Top 5 Tuesday: The Alphabet Challenge | Books To Look Forward To in 2020 (U-Z)

In which I bend all the rules.

It’s time for Top 5 Tuesday hosted by Bionic Bookworm and we’ve finally made it to the last week of the alphabet challenge! Today’s post starts off wonky from the bat because there are 6 letters. Then it gets weirder because it’s comprised of the letters U, V, W, X, Y, and Z. I mean, really.

This week I chose books releasing in 2020 that I would like to read. Some have already been released and some come out later this year. All are something to look forward to which is a nice thing to have right about now.

Note: I chose a mix of book titles and author’s names to make my list and got even more creative than that for one letter.


Uncanny Valley by Anna Wiener came out in January. Wiener is being described as the Joan Didion of start-up culture in this coming of age memoir in the Silicon Valley start up tech industry.

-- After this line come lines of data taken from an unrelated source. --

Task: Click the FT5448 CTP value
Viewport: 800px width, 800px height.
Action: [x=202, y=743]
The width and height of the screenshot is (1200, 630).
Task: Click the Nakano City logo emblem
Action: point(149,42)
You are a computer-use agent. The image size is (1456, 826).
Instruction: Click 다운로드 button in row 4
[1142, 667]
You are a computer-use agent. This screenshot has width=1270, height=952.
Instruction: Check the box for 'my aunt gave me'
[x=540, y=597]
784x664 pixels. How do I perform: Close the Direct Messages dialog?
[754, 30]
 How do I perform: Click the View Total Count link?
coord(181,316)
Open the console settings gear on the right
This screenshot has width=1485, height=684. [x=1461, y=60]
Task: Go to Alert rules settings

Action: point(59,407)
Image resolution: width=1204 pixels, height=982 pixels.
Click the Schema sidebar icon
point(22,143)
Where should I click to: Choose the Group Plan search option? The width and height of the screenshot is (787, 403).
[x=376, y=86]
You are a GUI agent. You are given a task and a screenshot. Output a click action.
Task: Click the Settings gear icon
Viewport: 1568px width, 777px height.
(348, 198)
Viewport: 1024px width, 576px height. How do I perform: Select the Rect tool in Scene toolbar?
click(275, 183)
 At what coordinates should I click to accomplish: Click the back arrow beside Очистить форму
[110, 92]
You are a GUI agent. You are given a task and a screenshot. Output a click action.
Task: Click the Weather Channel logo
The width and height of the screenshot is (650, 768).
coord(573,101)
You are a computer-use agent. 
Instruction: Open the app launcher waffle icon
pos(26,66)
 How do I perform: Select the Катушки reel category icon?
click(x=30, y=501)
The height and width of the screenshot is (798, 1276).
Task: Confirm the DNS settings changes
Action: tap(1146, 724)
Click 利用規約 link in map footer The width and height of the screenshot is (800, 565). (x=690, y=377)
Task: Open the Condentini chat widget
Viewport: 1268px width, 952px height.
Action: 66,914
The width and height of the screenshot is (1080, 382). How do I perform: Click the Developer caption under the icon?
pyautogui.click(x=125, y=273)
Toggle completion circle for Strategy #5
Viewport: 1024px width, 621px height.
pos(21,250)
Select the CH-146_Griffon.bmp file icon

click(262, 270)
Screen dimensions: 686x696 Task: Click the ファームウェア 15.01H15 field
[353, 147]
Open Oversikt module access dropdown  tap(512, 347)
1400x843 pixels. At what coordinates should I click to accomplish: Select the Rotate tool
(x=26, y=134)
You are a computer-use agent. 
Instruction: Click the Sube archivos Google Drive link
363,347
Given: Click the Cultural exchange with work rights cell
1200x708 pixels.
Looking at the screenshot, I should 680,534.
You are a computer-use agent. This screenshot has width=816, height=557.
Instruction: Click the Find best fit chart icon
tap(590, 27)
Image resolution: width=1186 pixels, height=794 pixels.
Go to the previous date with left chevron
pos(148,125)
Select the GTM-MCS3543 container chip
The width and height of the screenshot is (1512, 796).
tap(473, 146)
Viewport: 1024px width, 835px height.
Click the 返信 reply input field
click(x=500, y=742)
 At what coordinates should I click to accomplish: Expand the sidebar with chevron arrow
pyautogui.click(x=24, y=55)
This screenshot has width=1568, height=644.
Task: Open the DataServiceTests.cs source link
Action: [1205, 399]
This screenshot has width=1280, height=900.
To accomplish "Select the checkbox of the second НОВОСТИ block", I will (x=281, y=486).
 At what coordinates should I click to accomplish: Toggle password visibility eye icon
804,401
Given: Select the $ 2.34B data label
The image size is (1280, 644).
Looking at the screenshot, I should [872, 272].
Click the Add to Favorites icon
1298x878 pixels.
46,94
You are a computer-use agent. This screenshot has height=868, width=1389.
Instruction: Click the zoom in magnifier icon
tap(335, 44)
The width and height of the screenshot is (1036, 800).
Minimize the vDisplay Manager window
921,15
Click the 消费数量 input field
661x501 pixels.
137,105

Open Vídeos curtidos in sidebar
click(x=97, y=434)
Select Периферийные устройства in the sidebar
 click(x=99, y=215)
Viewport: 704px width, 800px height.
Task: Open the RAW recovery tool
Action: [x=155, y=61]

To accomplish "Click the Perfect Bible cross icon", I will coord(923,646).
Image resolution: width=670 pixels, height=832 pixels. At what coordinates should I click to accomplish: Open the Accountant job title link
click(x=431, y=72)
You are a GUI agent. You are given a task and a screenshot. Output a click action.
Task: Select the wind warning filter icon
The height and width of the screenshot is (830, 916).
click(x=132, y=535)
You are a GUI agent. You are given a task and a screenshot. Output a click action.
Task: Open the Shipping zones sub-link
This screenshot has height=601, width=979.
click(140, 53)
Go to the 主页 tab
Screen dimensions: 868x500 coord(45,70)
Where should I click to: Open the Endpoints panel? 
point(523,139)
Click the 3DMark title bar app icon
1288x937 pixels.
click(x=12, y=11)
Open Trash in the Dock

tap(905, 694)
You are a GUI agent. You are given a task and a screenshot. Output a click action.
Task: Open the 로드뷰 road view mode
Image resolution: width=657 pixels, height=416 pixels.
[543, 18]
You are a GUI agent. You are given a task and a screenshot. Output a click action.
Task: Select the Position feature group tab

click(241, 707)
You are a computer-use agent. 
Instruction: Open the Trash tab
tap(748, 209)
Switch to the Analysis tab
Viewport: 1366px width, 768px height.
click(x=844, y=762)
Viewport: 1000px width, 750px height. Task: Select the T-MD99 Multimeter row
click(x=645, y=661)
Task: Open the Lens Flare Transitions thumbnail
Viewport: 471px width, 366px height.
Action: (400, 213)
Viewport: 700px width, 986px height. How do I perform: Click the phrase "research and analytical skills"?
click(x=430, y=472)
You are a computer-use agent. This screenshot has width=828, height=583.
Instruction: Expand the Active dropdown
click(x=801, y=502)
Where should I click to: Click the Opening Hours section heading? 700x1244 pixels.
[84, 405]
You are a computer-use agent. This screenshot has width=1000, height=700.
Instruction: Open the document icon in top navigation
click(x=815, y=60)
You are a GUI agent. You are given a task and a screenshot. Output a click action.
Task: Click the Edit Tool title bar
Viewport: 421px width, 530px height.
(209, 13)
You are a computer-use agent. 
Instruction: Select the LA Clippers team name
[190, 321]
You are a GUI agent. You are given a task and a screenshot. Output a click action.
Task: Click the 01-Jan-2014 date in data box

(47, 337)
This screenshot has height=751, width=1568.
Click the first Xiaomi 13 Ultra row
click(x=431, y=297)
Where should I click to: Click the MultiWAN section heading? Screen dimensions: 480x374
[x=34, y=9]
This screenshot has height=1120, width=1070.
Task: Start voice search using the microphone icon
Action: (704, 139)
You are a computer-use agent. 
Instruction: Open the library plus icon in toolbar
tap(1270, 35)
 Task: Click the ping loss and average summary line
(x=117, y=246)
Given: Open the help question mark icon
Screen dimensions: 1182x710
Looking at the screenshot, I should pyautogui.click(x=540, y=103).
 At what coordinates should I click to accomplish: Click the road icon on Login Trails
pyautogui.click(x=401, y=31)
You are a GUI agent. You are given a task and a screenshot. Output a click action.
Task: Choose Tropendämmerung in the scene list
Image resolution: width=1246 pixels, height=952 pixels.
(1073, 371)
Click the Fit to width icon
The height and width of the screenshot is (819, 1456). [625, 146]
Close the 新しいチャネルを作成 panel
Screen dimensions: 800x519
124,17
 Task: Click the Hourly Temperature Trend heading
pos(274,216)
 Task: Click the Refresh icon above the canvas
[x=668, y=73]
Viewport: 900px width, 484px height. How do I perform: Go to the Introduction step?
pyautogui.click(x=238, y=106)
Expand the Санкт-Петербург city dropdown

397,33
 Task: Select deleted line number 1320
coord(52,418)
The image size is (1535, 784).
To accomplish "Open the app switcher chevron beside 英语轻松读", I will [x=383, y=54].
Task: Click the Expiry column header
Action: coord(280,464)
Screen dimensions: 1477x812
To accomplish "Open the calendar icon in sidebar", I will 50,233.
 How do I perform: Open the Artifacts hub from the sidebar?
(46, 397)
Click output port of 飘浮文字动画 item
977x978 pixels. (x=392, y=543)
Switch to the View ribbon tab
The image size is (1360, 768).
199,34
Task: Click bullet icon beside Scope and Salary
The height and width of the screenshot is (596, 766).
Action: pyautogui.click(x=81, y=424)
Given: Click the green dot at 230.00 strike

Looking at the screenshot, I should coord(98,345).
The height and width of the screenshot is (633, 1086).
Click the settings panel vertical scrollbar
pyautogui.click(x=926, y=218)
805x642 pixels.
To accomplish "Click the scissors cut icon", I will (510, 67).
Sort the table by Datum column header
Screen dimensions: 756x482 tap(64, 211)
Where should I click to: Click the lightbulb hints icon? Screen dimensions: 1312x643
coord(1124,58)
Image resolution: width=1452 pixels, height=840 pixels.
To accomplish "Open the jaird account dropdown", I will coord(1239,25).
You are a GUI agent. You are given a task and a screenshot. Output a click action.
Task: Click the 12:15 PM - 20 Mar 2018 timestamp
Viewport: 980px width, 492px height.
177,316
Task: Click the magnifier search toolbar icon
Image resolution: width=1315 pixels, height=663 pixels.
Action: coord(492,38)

“In her mid-twenties, at the height of tech industry idealism, Anna Wiener—stuck, broke, and looking for meaning in her work, like any good millennial–left a job in book publishing for the promise of the new digital economy. She moved from New York to San Francisco, where she landed at a big-data startup in the heart of the Silicon Valley bubble: a world of surreal extravagance, dubious success, and fresh-faced entrepreneurs hell-bent on domination, glory, and, of course, progress.

Anna arrived amidst a massive cultural shift, as the tech industry rapidly transformed into a locus of wealth and power rivaling Wall Street. But amid the company ski vacations and in-office speakeasies, boyish camaraderie and ride-or-die corporate fealty, a new Silicon Valley began to emerge: one in far over its head, one that enriched itself at the expense of the idyllic future it claimed to be building.”

Vanessa Yu’s Magical Paris Tea Shop by Roselle Lim comes out in August so we’ll be waiting awhile for this one but it sounds worth the wait.

Ever since she can remember, Vanessa has been able to see people’s fortunes at the bottom of their teacups. To avoid blurting out their fortunes, she converts to coffee, but somehow fortunes escape and find a way to complicate her life and the ones of those around her. To add to this plight, her romance life is so nonexistent that her parents enlist the services of a matchmaking expert from Shanghai.

After her matchmaking appointment, Vanessa sees death for the first time. She decides that she can’t truly live until she can find a way to get rid of her uncanny abilities. When her eccentric Aunt Evelyn shows up with a tempting offer to whisk her away, Vanessa says au revoir to California and bonjour to Paris. There, Vanessa learns more about herself and the root of her gifts and realizes one thing to be true: knowing one’s destiny isn’t a curse, but being unable to change it is.”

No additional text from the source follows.